Kendal c.1500-1820 GAZ Kendal

 

By 1500 Kendal’s textile trade had a national market, its coarse woollen cloth known as ‘Kendal green’ being the fabric worn by the common man.  Kendal was the finishing centre for cloth manufactured across rural southern Cumbria, the town’s ‘shearman-dyers’ dominating the trade.  The town was incorporated by charter in 1576 (confirmed and amplified by further charters of 1636 and 1684), its government being vested in a mayor and 12 aldermen.  By 1600 the town’s population had probably risen to between 2,200 and 2,600.  It suffered, and the population almost certainly fell back, during the mortality crises of the 1590s and 1623; by the end of the 17th century it had not fully recovered: in 1695 the town (excluding Kirkland) had 2,159 inhabitants.  After the slump in the textile trade in the early 17th century, Kendal specialised and diversified: writing in 1671, Sir Daniel Fleming reported that Kendalians ‘seem to be shaped out for trade; improving themselves not only in their old manufacture of cottons, but of late in the makeing of Druggets, Serges, Hats, worsted-stockings &c, whereby many poor are dayly set on work and the town much enriched’.  Thomas Denton, writing in 1688, said: ‘The people are generally all tradesmen, very industrious & provident, which by the help of their cloathing & cotten trade (which they disperse all over England) makes them much richer then their neighbours.  They are a sober, orderly sort of people, and it’s a corporation as regularly govern’d as any, where ever I came; being constituted by the name of maior, aldermen & comminalty.  Their revenue is but small, but well managed.’  The cloth industry dominated the town: tenter grounds (with frames on which to stretch the finished cloth) spread out onto open ground around the town, on the Fellside and Gooseholme.  The town’s motto, Pannus mihi panis (‘cloth is my bread’) had been coined by the early 17th century.

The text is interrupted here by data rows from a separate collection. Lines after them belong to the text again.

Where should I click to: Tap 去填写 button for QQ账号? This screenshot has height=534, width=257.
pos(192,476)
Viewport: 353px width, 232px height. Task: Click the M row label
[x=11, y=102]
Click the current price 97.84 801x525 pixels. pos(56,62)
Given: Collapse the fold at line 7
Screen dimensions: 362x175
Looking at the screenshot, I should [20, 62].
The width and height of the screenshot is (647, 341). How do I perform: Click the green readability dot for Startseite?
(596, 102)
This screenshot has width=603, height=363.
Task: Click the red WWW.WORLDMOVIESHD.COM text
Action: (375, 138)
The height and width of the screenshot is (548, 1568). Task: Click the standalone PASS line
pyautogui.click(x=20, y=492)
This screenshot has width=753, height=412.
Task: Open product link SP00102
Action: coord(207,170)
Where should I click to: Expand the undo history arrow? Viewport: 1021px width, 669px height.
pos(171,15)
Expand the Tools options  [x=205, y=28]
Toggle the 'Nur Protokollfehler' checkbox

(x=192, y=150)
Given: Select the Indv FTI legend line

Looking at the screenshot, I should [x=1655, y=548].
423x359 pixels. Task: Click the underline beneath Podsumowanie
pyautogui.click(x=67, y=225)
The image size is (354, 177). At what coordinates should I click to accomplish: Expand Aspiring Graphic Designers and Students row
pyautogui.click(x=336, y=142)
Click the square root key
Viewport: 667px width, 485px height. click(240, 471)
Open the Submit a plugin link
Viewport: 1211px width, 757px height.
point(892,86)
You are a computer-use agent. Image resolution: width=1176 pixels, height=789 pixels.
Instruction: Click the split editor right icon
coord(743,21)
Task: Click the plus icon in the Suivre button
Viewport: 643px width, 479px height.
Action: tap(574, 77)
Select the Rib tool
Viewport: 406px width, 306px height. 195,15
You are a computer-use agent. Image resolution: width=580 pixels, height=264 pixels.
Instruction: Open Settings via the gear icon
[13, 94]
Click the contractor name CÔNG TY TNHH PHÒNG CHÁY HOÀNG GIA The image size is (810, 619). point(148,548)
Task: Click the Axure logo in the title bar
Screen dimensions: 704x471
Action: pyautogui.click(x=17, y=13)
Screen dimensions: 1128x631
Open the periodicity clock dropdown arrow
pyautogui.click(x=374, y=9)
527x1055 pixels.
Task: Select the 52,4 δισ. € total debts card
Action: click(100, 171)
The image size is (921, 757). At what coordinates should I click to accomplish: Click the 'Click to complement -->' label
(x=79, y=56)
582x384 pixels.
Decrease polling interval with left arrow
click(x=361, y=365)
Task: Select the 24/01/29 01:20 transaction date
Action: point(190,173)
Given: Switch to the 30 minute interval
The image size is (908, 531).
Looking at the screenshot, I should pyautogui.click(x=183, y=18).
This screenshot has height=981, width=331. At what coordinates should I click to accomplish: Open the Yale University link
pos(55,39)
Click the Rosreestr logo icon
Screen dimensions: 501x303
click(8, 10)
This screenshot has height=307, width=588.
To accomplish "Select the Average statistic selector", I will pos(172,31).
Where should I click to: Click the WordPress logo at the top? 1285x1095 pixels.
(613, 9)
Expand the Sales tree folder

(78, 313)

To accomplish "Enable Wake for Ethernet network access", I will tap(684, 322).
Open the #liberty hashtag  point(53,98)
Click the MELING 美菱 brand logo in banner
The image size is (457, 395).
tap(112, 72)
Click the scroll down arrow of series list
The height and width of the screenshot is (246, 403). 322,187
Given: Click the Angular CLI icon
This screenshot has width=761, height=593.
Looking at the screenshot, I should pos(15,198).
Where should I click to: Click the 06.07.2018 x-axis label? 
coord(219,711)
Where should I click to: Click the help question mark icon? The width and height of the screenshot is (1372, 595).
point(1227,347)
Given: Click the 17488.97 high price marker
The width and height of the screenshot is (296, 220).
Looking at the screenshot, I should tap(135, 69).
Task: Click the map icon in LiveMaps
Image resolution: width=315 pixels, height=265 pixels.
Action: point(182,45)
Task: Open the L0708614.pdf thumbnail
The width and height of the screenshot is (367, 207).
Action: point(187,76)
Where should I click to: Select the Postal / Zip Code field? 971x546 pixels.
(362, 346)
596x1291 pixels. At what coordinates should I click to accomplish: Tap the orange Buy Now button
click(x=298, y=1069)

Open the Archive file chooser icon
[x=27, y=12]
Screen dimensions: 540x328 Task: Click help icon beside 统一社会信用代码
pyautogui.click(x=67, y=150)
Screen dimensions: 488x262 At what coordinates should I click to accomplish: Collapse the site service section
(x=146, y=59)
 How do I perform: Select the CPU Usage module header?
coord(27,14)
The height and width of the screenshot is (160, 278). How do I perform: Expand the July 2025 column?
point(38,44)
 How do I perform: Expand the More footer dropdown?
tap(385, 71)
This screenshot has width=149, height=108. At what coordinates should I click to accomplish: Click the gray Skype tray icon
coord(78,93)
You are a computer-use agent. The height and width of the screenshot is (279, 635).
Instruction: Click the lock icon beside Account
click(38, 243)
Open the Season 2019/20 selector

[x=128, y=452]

Other industries in 18th-century Kendal included the making of wool cards; tanning and leather working; snuff making (from 1792); and the manufacture of horn combs (established 1794).

The town grew rapidly in the 18th century, particularly from the 1730s: in 1695 its population (excluding Kirkland) stood at 2,159; by the 1801 it had reached c.8,000 (the borough containing c.7,000 inhabitants and Kirkland a further 1,000).  Its growing importance as a regional centre was reflected in its place in newspaper publishing: short-lived titles, The Kendal Weekly Courant and Kendal Weekly Mercury had appeared in 1730s; by 1820 the town boasted two papers, the Westmorland Advertiser and Kendal Chronicle (founded 1811; replaced 1834 by the Kendal Mercury) and The Westmorland Gazette (founded 1818).